Tanto darles vueltas a los pulsos políticos, tanto repensarse formas de gobierno, historias oficiales e ideologías, como filosofando, para quedarse callado uno cuando el vecino del barrio le repite su “yo le dije que todos eran iguales: yo le dije que todos llegaban a robar y a acabar con los otros”. Tanto matizar, tanto poner en contexto los gestos presidenciales y sus símbolos y sus reivindicaciones, como entendiendo el experimento colombiano, para luego ser testigo de las pifias y de los embustes nuestros de cada día, y darles la razón a los que daban por hecho el engaño. Otra vez la guerra por la espalda. Otra vez las chuzadas. Otra vez el saqueo del Estado. Otra vez el fracaso del acuerdo nacional. Otra vez la obligación de entender una presidencia como una parábola que tendría que dejar una enseñanza.
Si nuestros gobiernos tirantes del siglo XXI fueran fábulas ejemplares, con lecciones a la mano de los ciudadanos sensatos, entonces jamás volvería a espiarse a los magistrados, ni a estigmatizar a los antagonistas, ni a perseguir a los opositores, ni a intimidar a la prensa, ni a pedirle al ejército que cuente cuerpos, ni a abrirle la Casa de Nariño al paramilitarismo, ni a insinuar reelecciones de país revuelto, ni a amenazar con constituyentes que no vienen al caso, ni a desfallecer en el empeño de pactar la paz, ni a lapidar a los que votaron sí o votaron no, ni a llegar al Gobierno a hacer trizas el gobierno anterior, ni a despreciar el milagro del acuerdo del Teatro Colón, ni a mamarle gallo al estallido social que está a la vuelta de la esquina, ni a atrincherarse, ni a fabricar enemigos ni a servirle solo, a medias, a una cuarta parte de Colombia.

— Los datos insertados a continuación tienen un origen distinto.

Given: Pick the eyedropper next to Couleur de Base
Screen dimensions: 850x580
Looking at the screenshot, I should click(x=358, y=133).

Después de esta presidencia extenuante que es mejor tomarse como un estremecimiento necesario que como un gobierno, y ha venido al caso no solo porque trajo la desilusión que nos conduce a la adultez, sino porque además ha cumplido con el deber moral de recordarnos que vivimos entre la desigualdad y entre la guerra, debería ser impensable esa Colombia de unos pocos dueños que se resista a las reivindicaciones, pero también un gobierno dispuesto a ser la oposición del Estado, empeñado en el desprecio de las luchas ajenas, rodeado de saqueadores del erario, extraviado en un pulso temible e inescrupuloso con los periodistas que se atreven a hacer ciertas preguntas: ¿por qué un presidente tan grave se permite la ligereza de tachar de nazis a sus enemigos o de llamar “periodismo Mossad” al periodismo que le saca la piedra?

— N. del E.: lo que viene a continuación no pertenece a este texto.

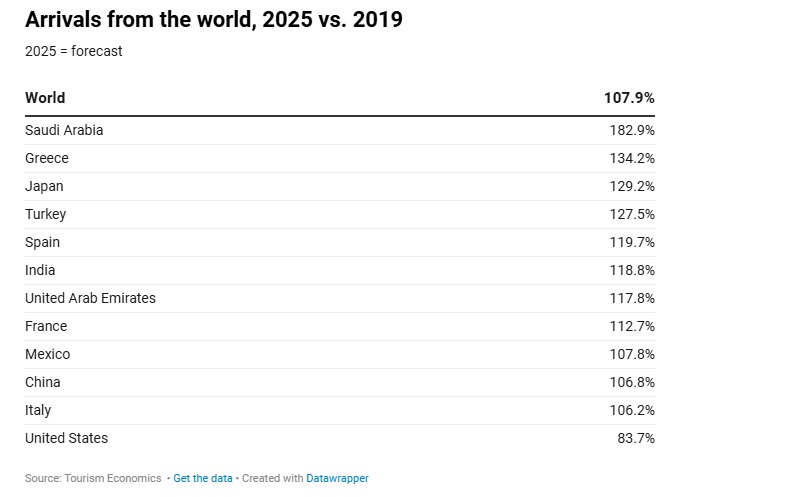
Task: Click Italy's 106.2% value
Action: click(x=632, y=410)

Después de esta presidencia desafiadora, que también pasará de largo como pasa en el mundo hasta lo bueno, tendría que ser insostenible e insoportable otro gobierno que ceda a la tentación de la comunicación envenenada, megalómana, ad hominem, que suele poner en jaque a las sociedades desmoralizadas. El psicólogo gringo Marshall Rosenberg propuso en los años sesenta la “comunicación no violenta” que –ya que no generaliza, ni desprecia, ni juzga, ni amenaza, ni castiga ni elude sus propias responsabilidades– es capaz de abrirle paso a la convivencia. Rosenberg hablaba también de “comunicación compasiva” porque su propósito, de democracia cierta, era que ambas partes recobraran lo humano. Un liderazgo que empieza sus diálogos calumniando a sus interlocutores, en fin, no es un liderazgo, sino un sabotaje.

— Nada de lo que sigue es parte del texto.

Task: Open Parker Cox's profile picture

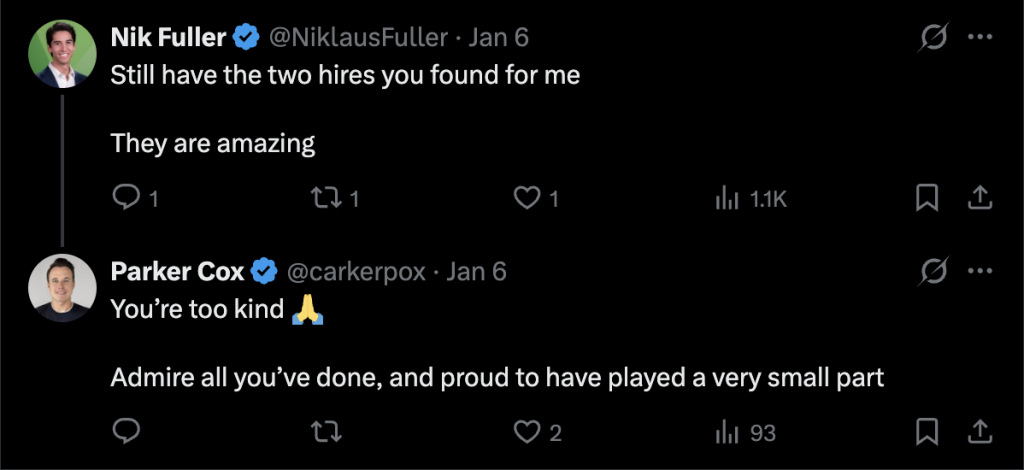Action: point(62,287)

Tanto estudiar el fundamentalismo que nos ha reducido a matarnos, tanto denunciar La Violencia, el Estatuto de Seguridad, la Seguridad Democrática, para llegar al Gobierno a aniquilar periodistas.
Tanto pedirle al vecino compases de espera, tanto insistirle en que esta gente iba a ser capaz de reunirnos e iba a devolvernos la decencia, para uno aceptarle que es la misma gente.